Performance: The drupal.getResourceByPath() method supports caching out of the box. For extremely high-traffic sites, consider pre-generating Markdown at build time using generateStaticParams().
SEO Impact: This approach maintains your existing HTML experience while adding an alternate format. It shouldn't negatively impact traditional SEO.
Content Licensing: Include licensing information in your frontmatter to clarify usage rights for AI training:
const metadata = {
// ... other fields
license: "CC-BY-4.0",
canonical: `${baseUrl}${resource.path?.alias}`,
};Add these to your .env.local:
NEXT_PUBLIC_DRUPAL_BASE_URL=https://your-drupal-site.com
DRUPAL_CLIENT_ID=your-client-id
DRUPAL_CLIENT_SECRET=your-client-secret
NEXT_PUBLIC_BASE_URL=https://your-nextjs-site.comServing Markdown versions of your content is a straightforward way to optimize for AI agents.

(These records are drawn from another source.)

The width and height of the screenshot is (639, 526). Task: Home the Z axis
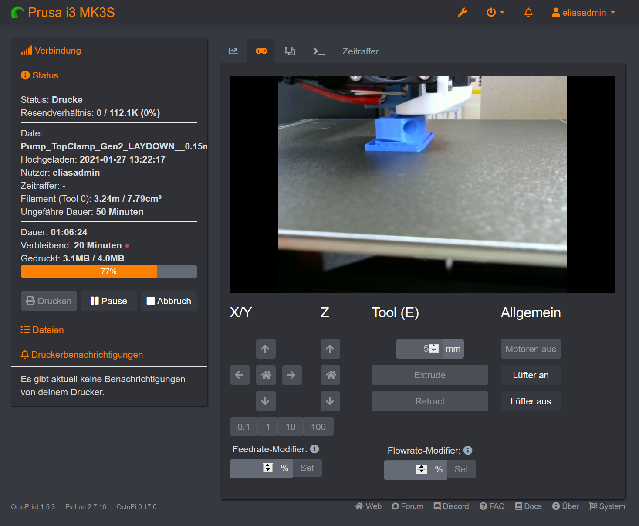[x=330, y=375]
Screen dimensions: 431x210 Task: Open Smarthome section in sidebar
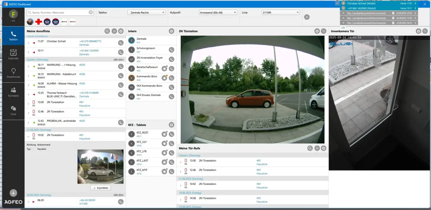point(13,73)
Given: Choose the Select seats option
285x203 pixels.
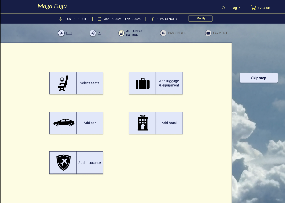Looking at the screenshot, I should pos(90,83).
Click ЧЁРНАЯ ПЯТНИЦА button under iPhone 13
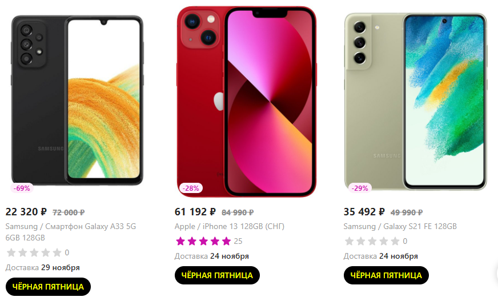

Using Next.js App Router's flexible routing system and the next-drupal package, you can implement this feature with minimal code while maintaining full control over what content is exposed and how it's formatted.
As the "third audience" of AI agents becomes increasingly important, providing cleaner, structured content formats may become as essential as traditional SEO optimization.